O sol banha o corredor central. Espreita pela cobertura em vidro e dá protagonismo aos pilares vermelhos em ferro recém-renovados. Mas o esplendor da manhã passa despercebido ao pequeno exército de trabalhadores que prepara a reabertura do Hard Club.
A azáfama é tamanha num mercado Ferreira Borges transformado. Todos os minutos contam até à noite da reabertura no dia 16 de um espaço que, em Gaia, se tornou conhecido pela música. Agora, no Porto, será muito mais do que rock.
Os concertos continuarão a marcar a pulsação do Hard Club, porém, com as portas abertas de manhã à noite, terá exposições, teatro, cinema, programação infantil e iniciativas para cumprir em família, para além da gastronomia lusitana com direito a provas de vinho, sobretudo Vinho do Porto e vinhos verdes e do Douro.
A poucos passos da Ribeira, não admira que os turistas sejam clientes desejados. “O Hard Club não será só rock. Queremos juntar um leque alargado de música à gastronomia, ao turismo e ao cinema. Teremos internet wireless em todo o espaço numa parceria com a Porto Digital”, explica Paulo Ponte, um dos promotores do projecto, apontando para a área, junto à entrada principal, onde ficará a bilheteira, a livraria e discoteca, a loja de merchandising com produtos da marca Hard Club e o balcão onde se venderão bilhetes para os circuitos turísticos da cidade.

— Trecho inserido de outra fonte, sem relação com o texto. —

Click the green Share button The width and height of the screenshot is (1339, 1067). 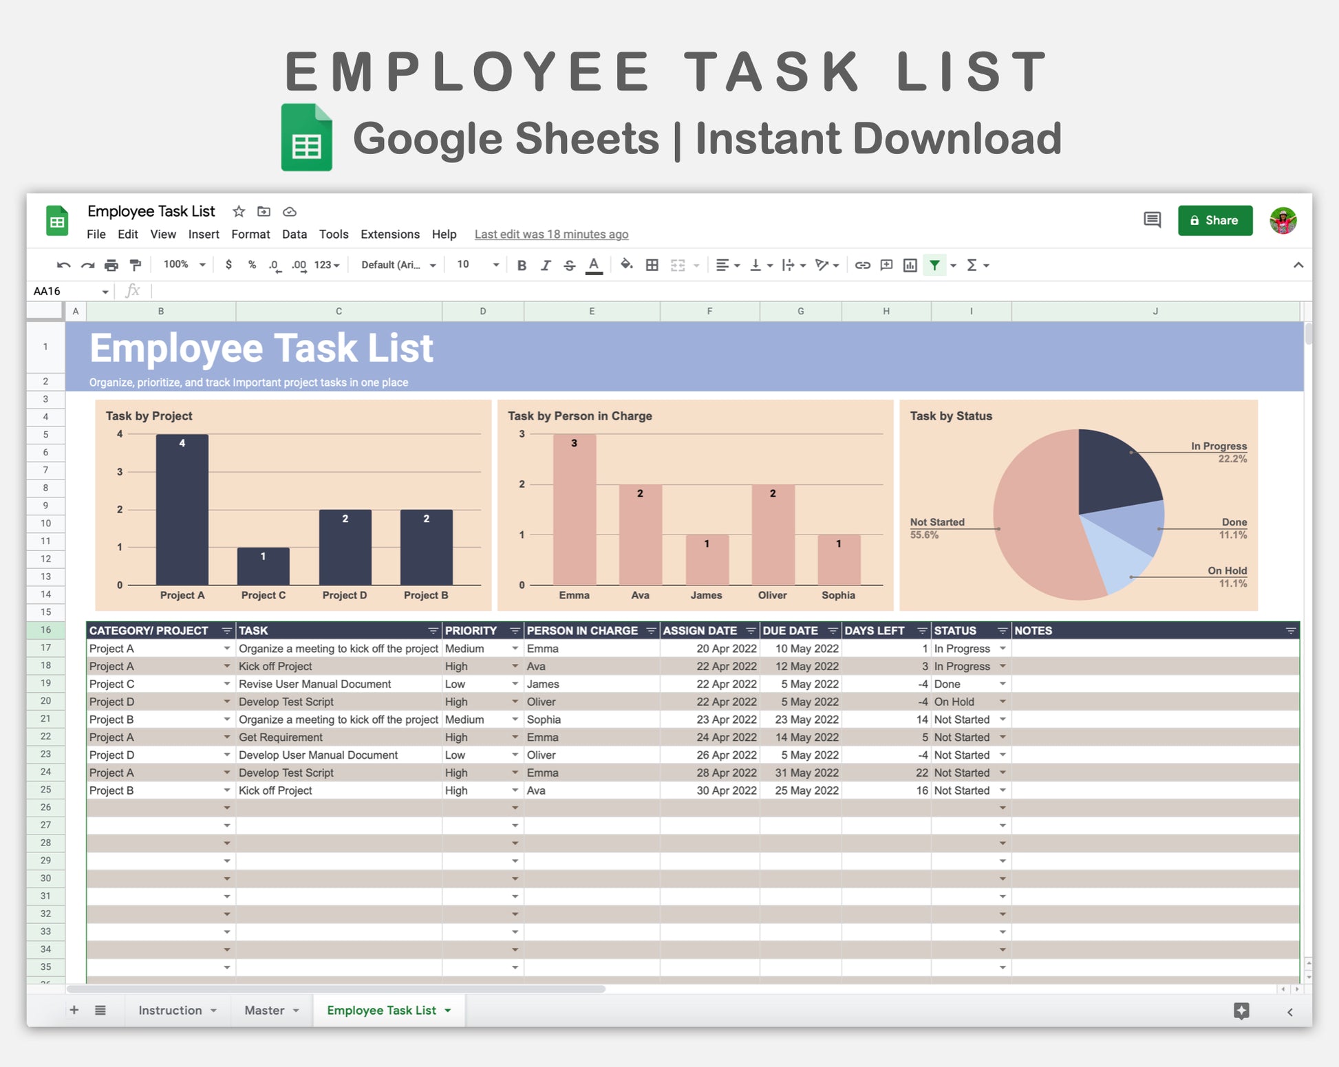pyautogui.click(x=1214, y=221)
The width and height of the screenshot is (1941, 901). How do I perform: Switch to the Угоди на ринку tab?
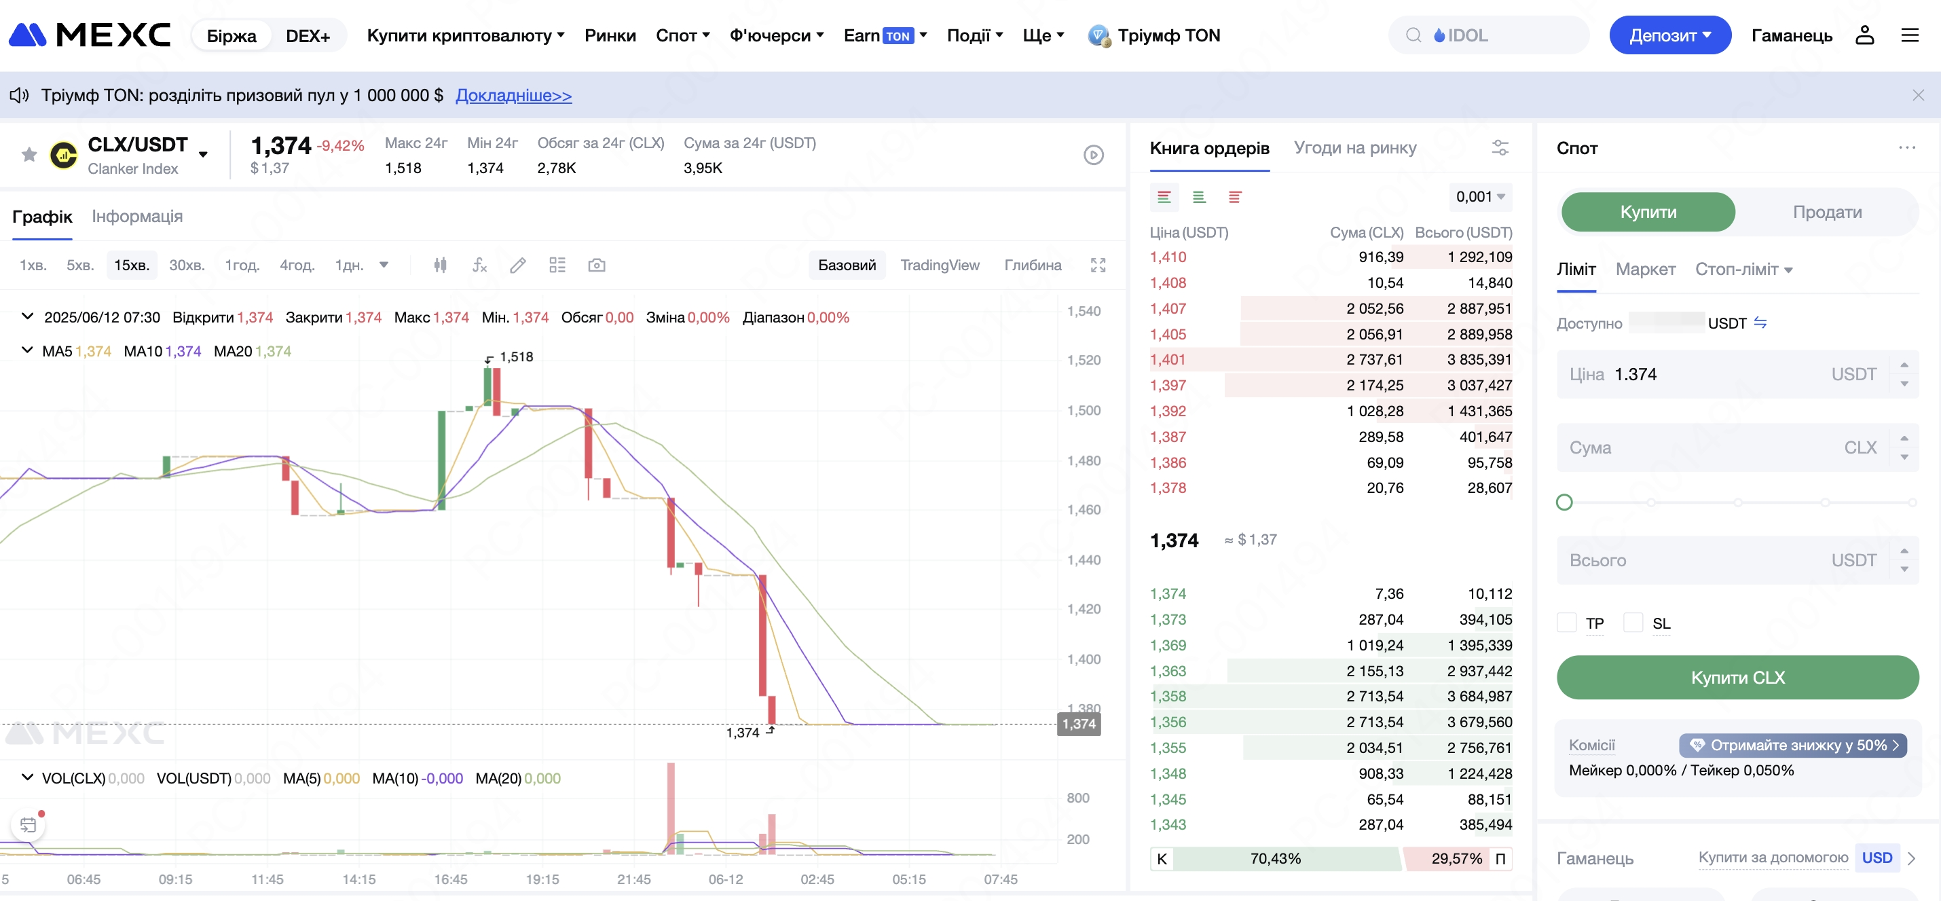click(x=1355, y=148)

Num corrupio, os operários ultimam a construção dos dois blocos negros insonorizados, pousados sobre um pavimento de borracha, sem tocar nas paredes nem no rendilhado de ferro da estrutura do mercado.

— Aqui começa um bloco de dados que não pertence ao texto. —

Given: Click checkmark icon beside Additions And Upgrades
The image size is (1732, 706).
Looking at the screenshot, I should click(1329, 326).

No corredor central, banhado pela luz solar, surge ao fundo o palco acústico, no qual se realizarão concertos gratuitos em colaboração com as escolas da região. As imensas paredes pretas servirão as exposições. A estreia caberá ao fotógrafo António Teixeira que mostrará imagens do passado do Hard Club.

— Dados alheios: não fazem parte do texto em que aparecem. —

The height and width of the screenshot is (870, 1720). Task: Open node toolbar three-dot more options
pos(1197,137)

No varandim exterior com vista para a Praça do Infante, terá esplanada com serviço de bar e refeições ligeiras à hora do almoço, a pensar em quem trabalha, mora e estuda na zona. “Ao jantar, teremos refeições mais ricas”, a cargo do chefe Ricardo Coelho. O restaurante com zona de lounge dedicada ao vinho surge no primeiro piso do bloco à esquerda.
No piso inferior, os trabalhadores cuidam do revestimento da sala 2 (com capacidade para 120 pessoas sentadas e 300 de pé). As salas de estúdio e de ensaio ficam contíguas.
“As bandas que actuarem no Hard Club poderão fazer a captação de audio e de imagem e executar o trabalho de pós-produção neste estúdio. Saem daqui com uma master pronta para ser editada”, acrescenta Paulo Ponte.
Do lado oposto do corredor central (designado main floor), ergue-se a enorme sala 1, capaz de acolher mil pessoas. Foi criada uma zona de estar elevada com bar, para quem prefere assistir aos concertos longe da multidão.
A programação do Hard Club para Setembro já está definida. A entrada na noite do dia 16 será só por convite. Nos dias seguintes, a casa estará aberta a todas as idades.
Os eventos para crianças e famílias realizar-se-ão, sobretudo, nas manhãs dos fins-de-semana. Além dos concertos, destaque para o teatro pela Palmilha Dentada que estreará, no dia 28 às 21.45 horas, a peça “O Guardião do Rio” na sala 2. Estará em cena de domingo a terça-feira até 7 Dezembro. Os bilhetes em pré-venda custam 7,50 euros. No dia do espectáculos ficam por 10 euros.